With the rise in demand for local deliveries and e-commerce, robotic deliveries are being considered as efficient and sustainable solutions. However, the deployment of such systems can be highly complex due to numerous factors involving stochastic demand, stochastic charging and maintenance needs, complex routing, etc. We propose a model that uses continuous approximation methods for evaluating service trade-offs that consider the unique characteristics of large-scale sidewalk delivery robot systems used to serve online food deliveries. The model captures both the initial cost and the operation cost of the delivery system and evaluates the impact of constraints and operation strategies on the deployment. By minimizing the system cost, variables related to the system design can be determined. First, the minimization problem is formulated based on a homogeneous area, and the optimal system cost can be derived as a closed-form expression. By evaluating the expression, relationships between variables and the system cost can be directly obtained. We then apply the model in neighborhoods in New York City to evaluate the cost of deploying the sidewalk delivery robot system in a real-world scenario. The results shed light on the potential of deploying such a system in the future.

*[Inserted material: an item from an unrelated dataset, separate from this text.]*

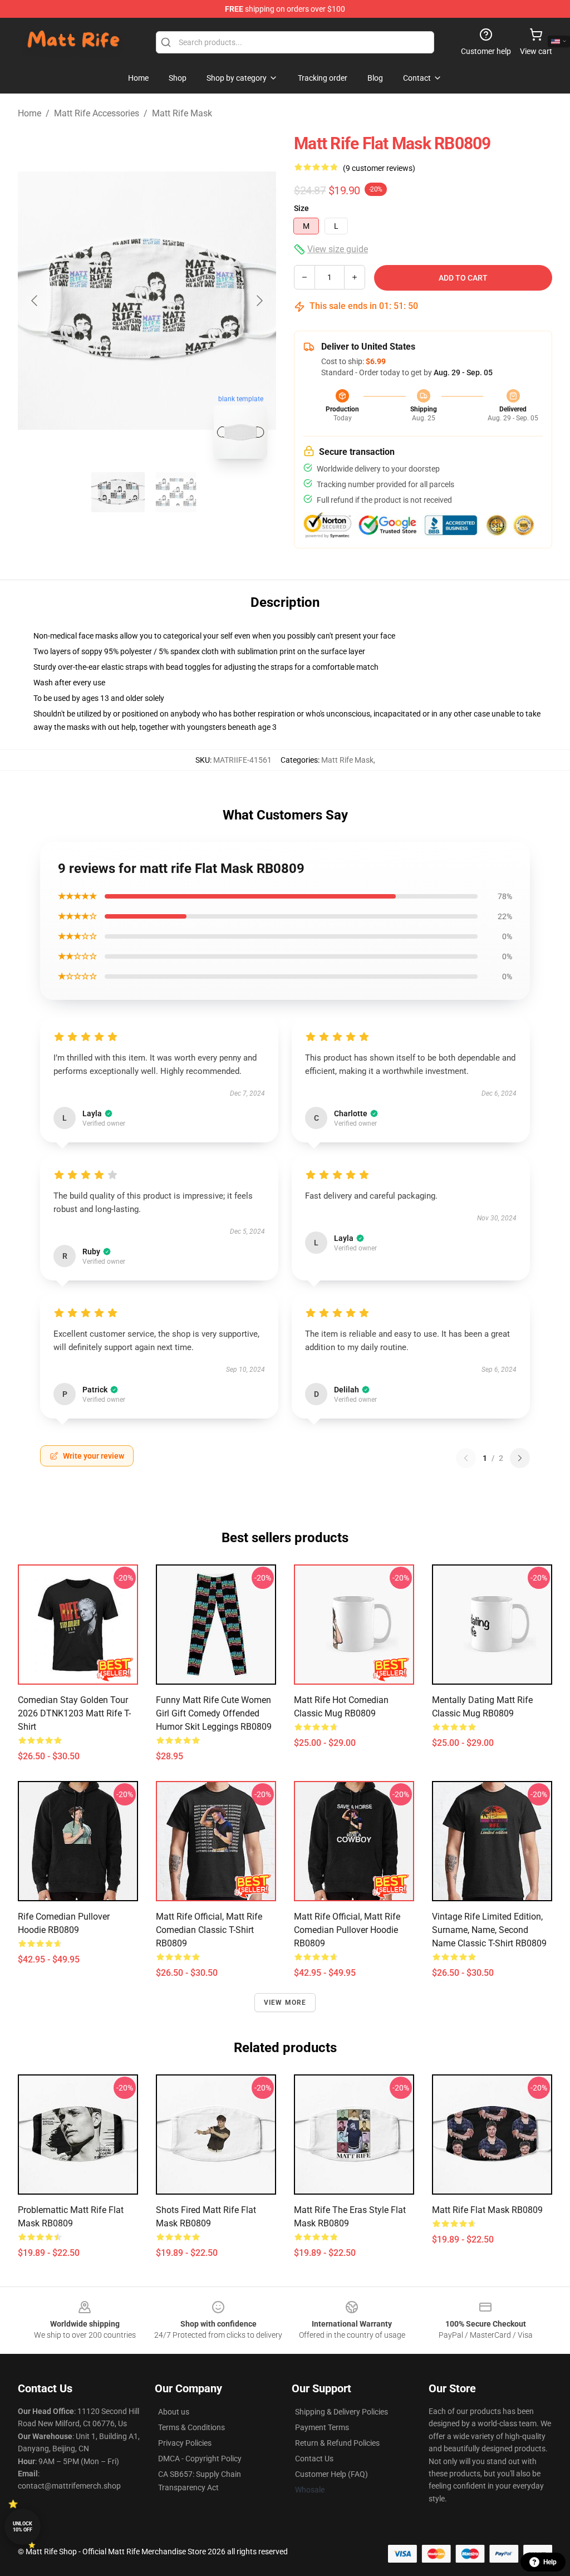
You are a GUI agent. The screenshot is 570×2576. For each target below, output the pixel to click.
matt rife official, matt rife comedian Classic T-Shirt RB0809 (209, 1930)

翻译：随着本地配送和电子商务需求的增长，机器人配送正被视为高效且可持续的解决方案。然而，由于随机需求、随机充电与维护需求、复杂路径规划等多种因素的耦合，此类系统的部署可能高度复杂。我们提出了一种基于连续近似方法的模型，用于评估服务权衡，该模型充分考虑了服务于在线食品配送的大规模人行道配送机器人系统的独特特征。该模型同时刻画了配送系统的初始成本与运营成本，并评估了约束条件及运营策略对部署的影响。通过最小化系统成本，可确定与系统设计相关的变量。首先，基于均质区域构建最小化问题，最优系统成本可推导为闭式表达式。通过对该表达式进行评估，可直接获得变量与系统成本之间的关系。随后，我们将该模型应用于纽约市的多个社区，以评估在实际场景中部署人行道配送机器人系统的成本。研究结果揭示了未来部署此类系统的潜力。